Globalement j’ai passé un bon moment, même si majoritairement je fais ici l’accent sur les défauts. Cependant, il faut prendre ma critique comme un encouragement positif. Peut-être que l’auteur devrait s’allier avec un scénariste pour donner plus de matière à son texte, ou peut-être que c’est le format de publication régulière qui l’empêche de ralentir, de « peaufiner » les détails J. Je reste persuadée que le jeune public sera ravi et personnellement je ne bouderai pas le tome 2 qui signera la fin de cette histoire. Et puis, cocorico quoi ! tous les grands mangakas sont passés par des premières fois avant d’arriver à ce point d’équilibre qui fait mouche, alors accordons à nos jeunes talents cette même confiance et parions.

En bref

Euterpe est un titre sur lequel il faut s’arrêter, ne serait-ce que pour soutenir nos jeunes talents français. Mais, comme dans tout premier essai, il y a des imperfections. Le rythme principalement est à revoir. Tout va beaucoup trop vite, si bien que parfois c’est presque illogique.
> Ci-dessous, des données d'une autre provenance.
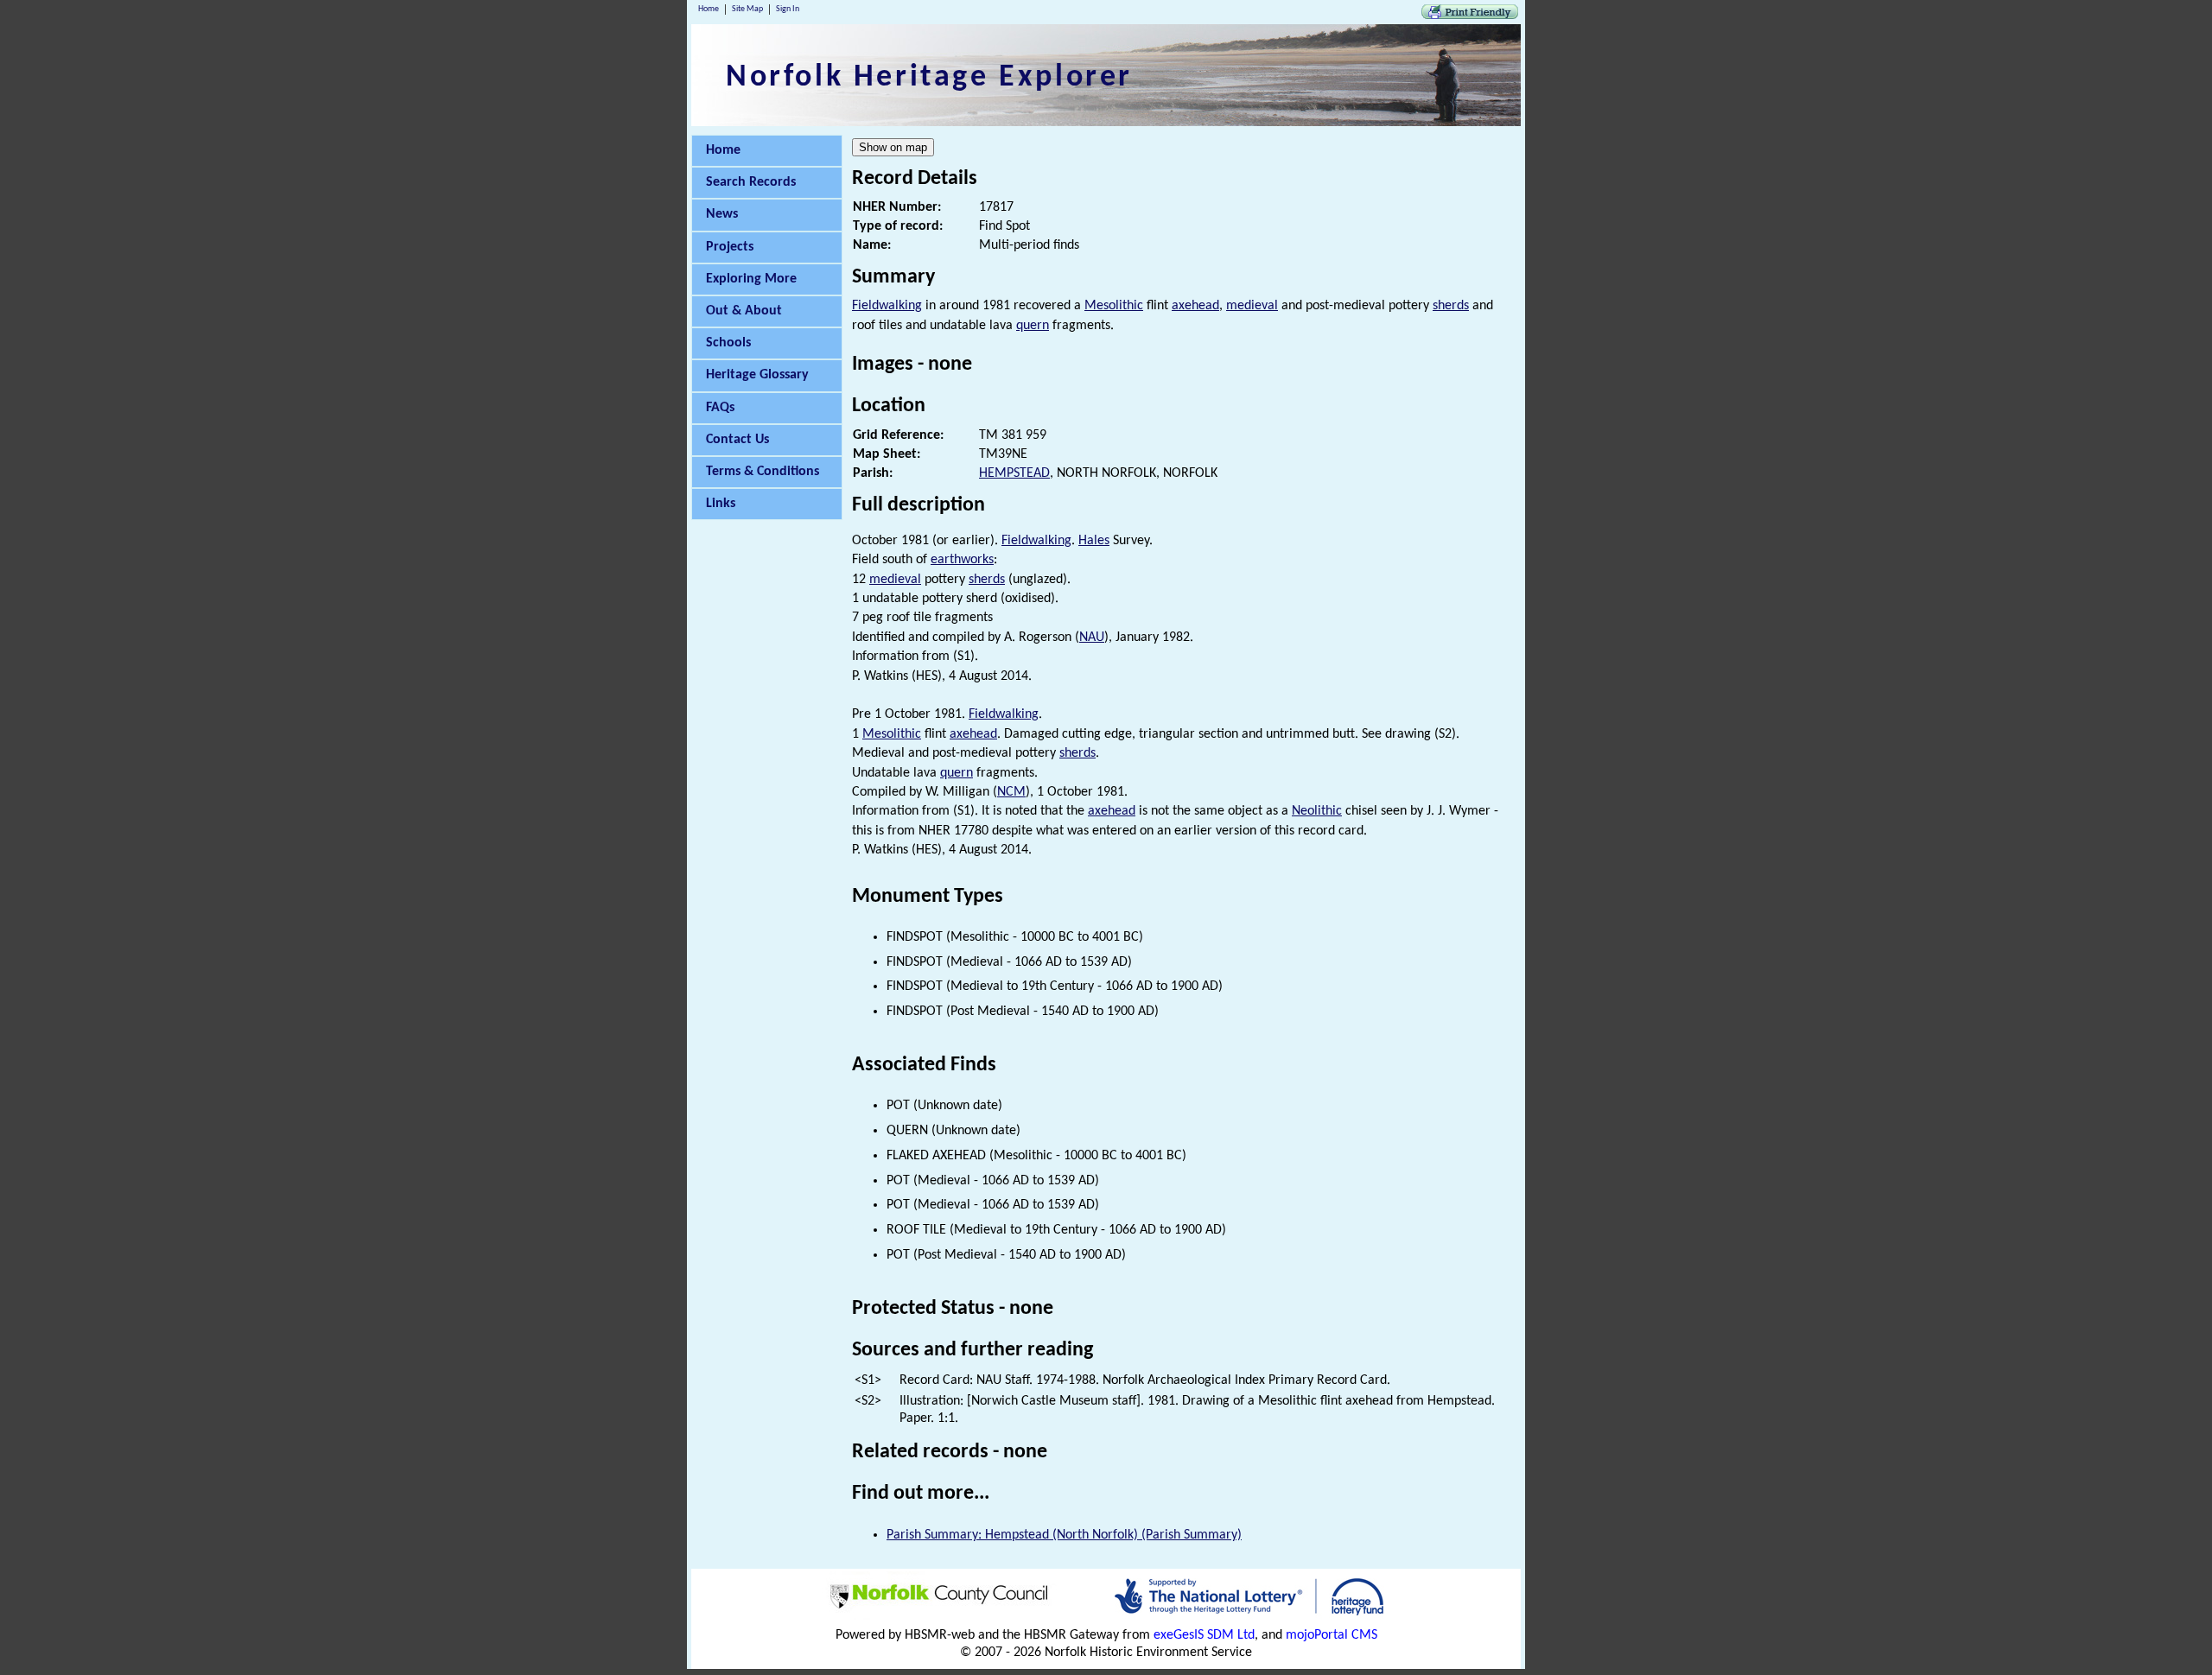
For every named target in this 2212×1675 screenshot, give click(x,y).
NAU (1091, 637)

Les dialogues et les détails décrédibilisent et forcément parfois on sort de l’histoire en ayant beaucoup de mal à s’y replonger. Malgré cela, les personnages olé-olé et excessifs devraient trouver leurs fans sans trop de difficulté et le style shôjo a de quoi ravir les invétérés du genre. C’est un vrai bon premier titre qui nous montre tout le potentiel de l’auteur. Et comme il n’y a que deux tomes, pas de regrets à avoir.

7
Euterpe
Positif

Auteur français

Dessins plutôt sympas

Le thème de la musique

Les personnages qui ne passent pas inaperçus.

Negatif

Manque de crédit

Histoire pas assez travaillée, cela va trop vite

Dialogues pas en adéquation avec l'âge des personnages

Réactions disproportionnées.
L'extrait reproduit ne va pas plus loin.